17:16 Wasted Education

Seal of the University of Paris.

Why is there a price in the hand of a fool to get wisdom, seeing he has no heart for it?

As an older adult returning to school to pick up some skills, I notice that many of the youngsters seem serious about education. But there is a large subgroup attending for other reasons. Some have come to play. Others to find a mate. Still others seek reinforcement for ideas they have already picked up, or the chance to organize others around an ideal. Returning students, as a whole, seem more determined to get their money’s worth.

This generation is no different in that respect than others. I noted the same tendencies when I was in college as a teenager. Perhaps a rich father was footing the bill of the wastrel—or the government. That is why I like the New Living Translation for this verse. “It is senseless to pay tuition to educate a fool, since he has no heart for learning.”

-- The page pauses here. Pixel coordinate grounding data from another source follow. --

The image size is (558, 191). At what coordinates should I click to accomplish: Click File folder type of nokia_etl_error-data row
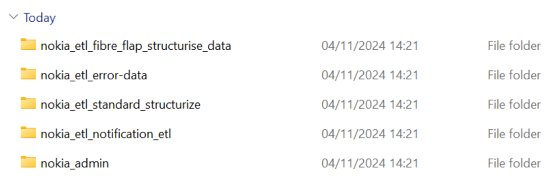pos(514,75)
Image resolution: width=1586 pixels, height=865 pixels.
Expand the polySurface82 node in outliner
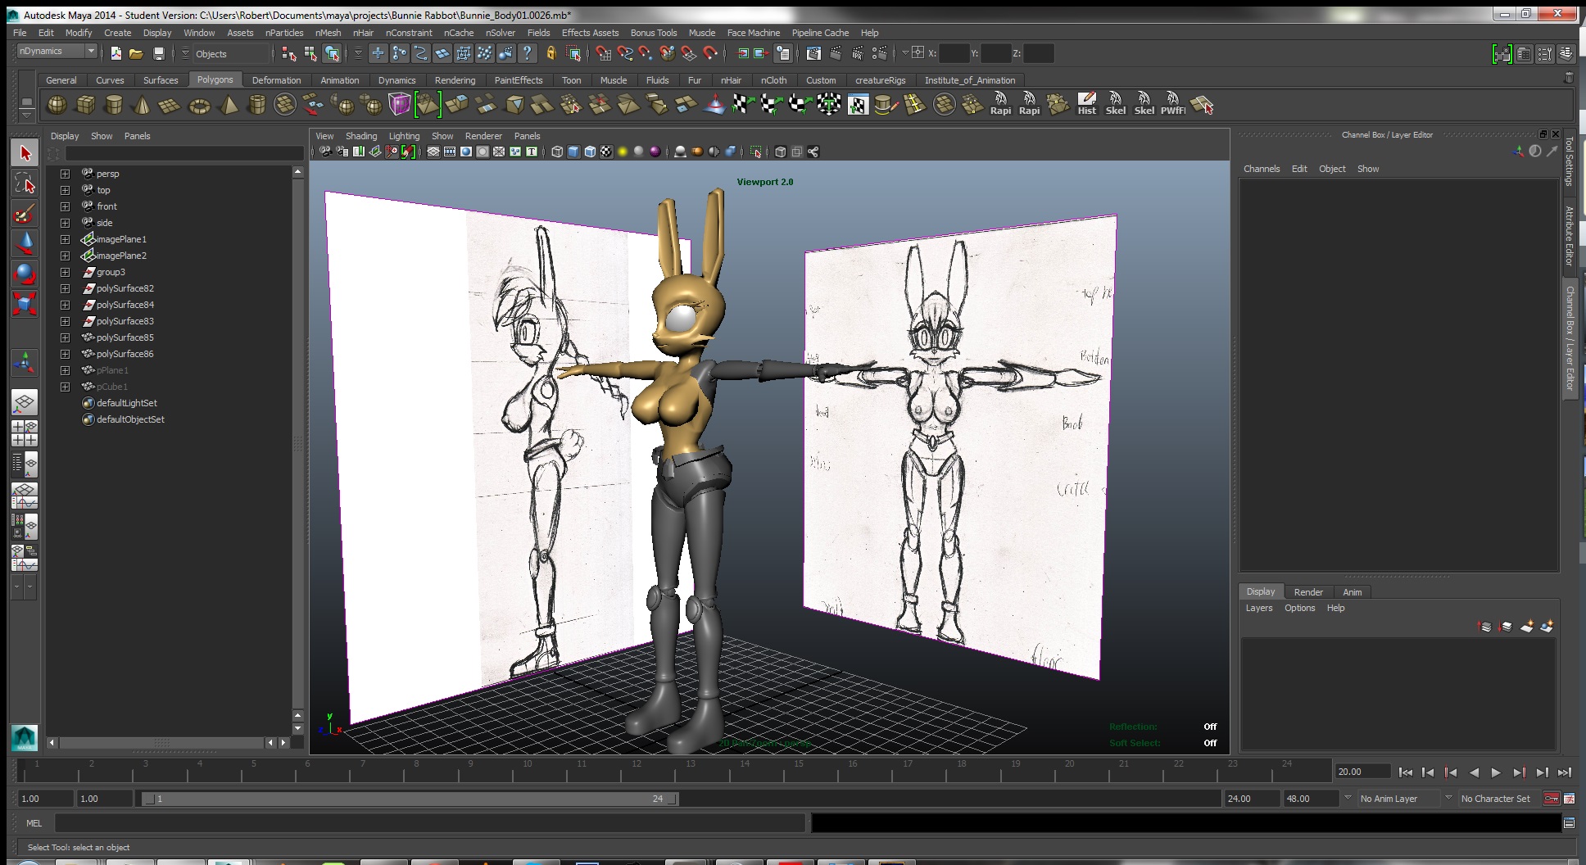[65, 288]
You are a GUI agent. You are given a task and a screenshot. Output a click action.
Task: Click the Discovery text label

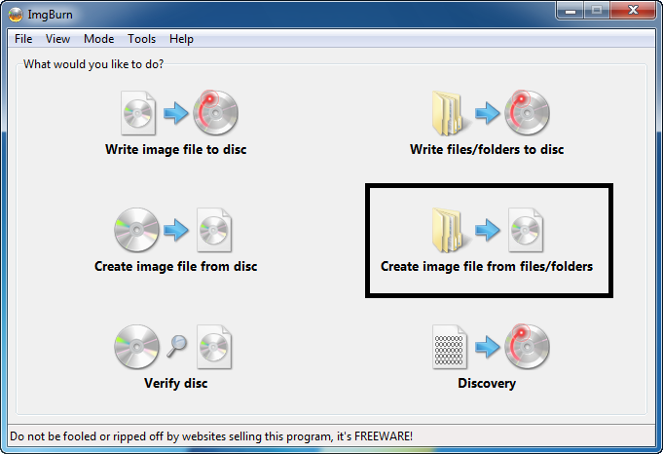(487, 383)
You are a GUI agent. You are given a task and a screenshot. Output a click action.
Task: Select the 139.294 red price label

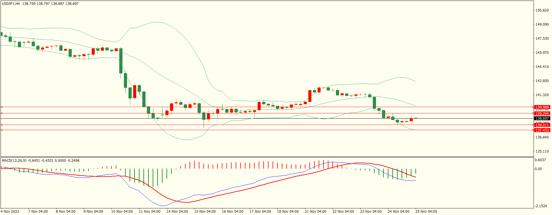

Wasted educational opportunities are not a problem limited to our time. Accounts of roistering, rioting, and recklessness crop up with fair frequency in the histories of great educational institutions. For example, the St. Scholastica Day riot at Oxford in 1355 began with a dispute over beer. It left 63 scholars and half as many townsfolk dead. A Shrove Tuesday strike in Paris in 1229 also began over drink—a tavern bill. Angry students smashed businesses with wooden clubs. In retaliation, city guards cornered and killed a group of students.

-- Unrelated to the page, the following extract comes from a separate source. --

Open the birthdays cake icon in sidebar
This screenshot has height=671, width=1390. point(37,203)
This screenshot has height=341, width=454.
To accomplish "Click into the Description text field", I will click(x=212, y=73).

We have no record that Christ attended school. However, he had clearly set himself to learn what God the Father desired even while young, as his tough questions to the religious leaders in the temple at twelve years of age showed. At thirty, he became a rabbi (teacher).

His hearers formed a cross-section similar to modern students. Some scoffed. Some listened but went away, forgetting immediately what he said. Others “followed from afar.” A few took his words to heart and became the first Christians, who transformed the world through their master’s power.